Pregnancy: The Final Push

I think it is safe to say that most of us have a small bit of trouble with the unknown. And there is nothing more unknown than your doctor telling you on a Monday morning at 37 weeks that you are 1-2 cm dilated, cervix 80% effaced, with the baby’s head right there. “Ready to go,” he said.

My husband, Nick, has warned me to not use Dr. Google. But sometimes, in the middle of the night, I can’t help myself to look at ghostly forums from years past of women writing out their stories and opinions, women whom I will never meet.

What I learned was that this information (baby ready to go) means I could have a baby in two hours or two weeks. “But just not on Christmas?” I asked. “Only God knows,” my doctor reminded me.

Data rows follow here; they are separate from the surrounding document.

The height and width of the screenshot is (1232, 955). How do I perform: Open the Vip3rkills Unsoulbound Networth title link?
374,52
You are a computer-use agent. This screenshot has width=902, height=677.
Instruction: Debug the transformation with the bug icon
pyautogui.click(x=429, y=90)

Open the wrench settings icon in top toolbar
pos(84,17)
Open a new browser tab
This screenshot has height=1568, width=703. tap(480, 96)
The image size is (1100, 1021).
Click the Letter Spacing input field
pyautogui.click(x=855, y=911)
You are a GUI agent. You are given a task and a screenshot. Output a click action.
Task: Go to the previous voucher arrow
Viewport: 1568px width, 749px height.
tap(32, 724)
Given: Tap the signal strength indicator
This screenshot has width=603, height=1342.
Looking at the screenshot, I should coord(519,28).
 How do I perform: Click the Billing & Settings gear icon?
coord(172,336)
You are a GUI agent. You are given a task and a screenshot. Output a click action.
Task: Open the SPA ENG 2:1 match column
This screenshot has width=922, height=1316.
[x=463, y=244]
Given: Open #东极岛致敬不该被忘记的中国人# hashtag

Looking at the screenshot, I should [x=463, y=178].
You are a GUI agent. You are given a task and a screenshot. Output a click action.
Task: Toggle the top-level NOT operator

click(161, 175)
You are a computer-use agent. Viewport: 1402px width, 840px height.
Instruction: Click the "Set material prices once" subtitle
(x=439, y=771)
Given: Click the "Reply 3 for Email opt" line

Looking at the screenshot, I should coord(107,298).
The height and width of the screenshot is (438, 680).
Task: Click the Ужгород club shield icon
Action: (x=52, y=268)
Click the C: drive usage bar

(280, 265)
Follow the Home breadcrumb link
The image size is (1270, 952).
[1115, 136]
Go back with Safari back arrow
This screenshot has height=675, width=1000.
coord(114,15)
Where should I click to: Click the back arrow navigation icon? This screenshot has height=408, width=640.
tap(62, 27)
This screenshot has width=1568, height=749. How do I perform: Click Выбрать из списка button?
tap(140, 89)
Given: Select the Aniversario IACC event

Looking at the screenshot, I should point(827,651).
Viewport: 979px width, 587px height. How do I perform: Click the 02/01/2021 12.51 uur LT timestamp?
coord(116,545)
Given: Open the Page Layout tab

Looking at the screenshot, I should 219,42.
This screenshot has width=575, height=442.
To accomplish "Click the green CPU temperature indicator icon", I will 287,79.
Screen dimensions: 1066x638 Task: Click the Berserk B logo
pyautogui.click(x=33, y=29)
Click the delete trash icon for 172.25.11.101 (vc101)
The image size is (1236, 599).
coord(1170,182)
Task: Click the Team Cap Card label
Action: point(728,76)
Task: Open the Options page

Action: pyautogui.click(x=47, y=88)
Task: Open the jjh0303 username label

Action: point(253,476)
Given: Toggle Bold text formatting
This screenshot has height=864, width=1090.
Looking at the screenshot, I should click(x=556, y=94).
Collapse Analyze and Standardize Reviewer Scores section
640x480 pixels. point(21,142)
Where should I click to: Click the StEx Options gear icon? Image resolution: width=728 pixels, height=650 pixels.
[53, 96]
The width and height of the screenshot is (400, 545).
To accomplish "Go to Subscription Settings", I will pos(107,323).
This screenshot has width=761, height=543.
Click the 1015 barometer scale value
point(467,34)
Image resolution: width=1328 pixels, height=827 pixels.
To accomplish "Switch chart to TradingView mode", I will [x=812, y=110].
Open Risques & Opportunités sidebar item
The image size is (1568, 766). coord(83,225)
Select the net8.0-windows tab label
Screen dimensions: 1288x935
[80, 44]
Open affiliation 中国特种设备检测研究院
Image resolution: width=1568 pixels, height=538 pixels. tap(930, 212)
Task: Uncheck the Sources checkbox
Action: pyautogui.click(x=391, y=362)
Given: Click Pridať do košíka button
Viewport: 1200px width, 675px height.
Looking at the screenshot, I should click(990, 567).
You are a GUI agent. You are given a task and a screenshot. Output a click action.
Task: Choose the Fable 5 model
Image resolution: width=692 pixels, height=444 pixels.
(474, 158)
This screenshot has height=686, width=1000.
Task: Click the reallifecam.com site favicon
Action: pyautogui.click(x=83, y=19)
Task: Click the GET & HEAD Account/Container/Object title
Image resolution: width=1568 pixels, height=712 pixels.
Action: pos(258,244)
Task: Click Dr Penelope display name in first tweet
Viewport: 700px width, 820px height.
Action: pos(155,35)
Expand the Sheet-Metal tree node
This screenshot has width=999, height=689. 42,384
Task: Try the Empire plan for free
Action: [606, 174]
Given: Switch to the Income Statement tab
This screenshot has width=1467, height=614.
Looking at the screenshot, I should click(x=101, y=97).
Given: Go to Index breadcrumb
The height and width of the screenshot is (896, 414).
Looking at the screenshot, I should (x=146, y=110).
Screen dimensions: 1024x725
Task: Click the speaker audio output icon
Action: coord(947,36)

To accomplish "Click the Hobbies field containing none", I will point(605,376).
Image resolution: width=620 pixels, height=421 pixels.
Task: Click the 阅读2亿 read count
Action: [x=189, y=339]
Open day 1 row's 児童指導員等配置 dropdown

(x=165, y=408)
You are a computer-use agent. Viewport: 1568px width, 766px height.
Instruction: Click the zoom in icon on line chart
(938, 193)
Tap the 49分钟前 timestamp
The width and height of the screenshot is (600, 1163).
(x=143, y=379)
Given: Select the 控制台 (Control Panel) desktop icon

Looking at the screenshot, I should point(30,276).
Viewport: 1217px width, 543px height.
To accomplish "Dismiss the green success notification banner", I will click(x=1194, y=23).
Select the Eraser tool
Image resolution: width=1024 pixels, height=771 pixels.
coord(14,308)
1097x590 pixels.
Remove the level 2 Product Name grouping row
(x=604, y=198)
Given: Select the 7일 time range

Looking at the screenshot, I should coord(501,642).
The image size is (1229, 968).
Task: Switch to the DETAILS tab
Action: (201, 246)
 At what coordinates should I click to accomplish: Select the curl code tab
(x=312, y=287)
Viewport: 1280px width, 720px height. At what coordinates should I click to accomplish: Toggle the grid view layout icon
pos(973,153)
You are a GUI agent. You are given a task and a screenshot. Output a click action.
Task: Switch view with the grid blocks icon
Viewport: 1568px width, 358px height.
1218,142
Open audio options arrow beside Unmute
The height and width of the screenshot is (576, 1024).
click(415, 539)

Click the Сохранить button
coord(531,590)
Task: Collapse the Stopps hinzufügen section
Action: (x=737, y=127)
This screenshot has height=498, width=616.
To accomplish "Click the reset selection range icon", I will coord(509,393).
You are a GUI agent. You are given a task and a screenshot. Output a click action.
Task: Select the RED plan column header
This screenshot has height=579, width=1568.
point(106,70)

It’s two days before Christmas. Our house is clean. I have the best husband in the galaxy for all the physical labor he has put into preparing our home. We call this “nesting.” Old wives tales have said that there is a sign, before a woman goes into labor, that she will nest like no other. It’s her adrenaline and animal instincts that kick in. If you have ever seen a birth from a soon-to-be mother hamster, you will notice the little mama shreds toilet paper, and burrows a safe spot to birth her babies. Cats and dogs will go off and hide in a safe place. And according to Google, expectant human mothers have been known to rearrange their cabinets by alphabetical order and take a toothbrush to scrub the corners of their bathrooms. OCD has never really been my thing, so all toothbrushes have been spared. If anything, I’m lucky that Nick has more of that OCD thing, and the loose pine needles plaguing our new rug has been quite the hindrance.

People will ask me, “When will this baby come?”


Although I missed the OCD gene, I, at the beginning of pregnancy, had more of a desire to control outcomes. And if I have learned one thing, it is that I am not in control. Really, it’s up to God. It’s up to this baby. I’m just the vessel. Ready to hold this little man, whenever he decides to pick his birthday.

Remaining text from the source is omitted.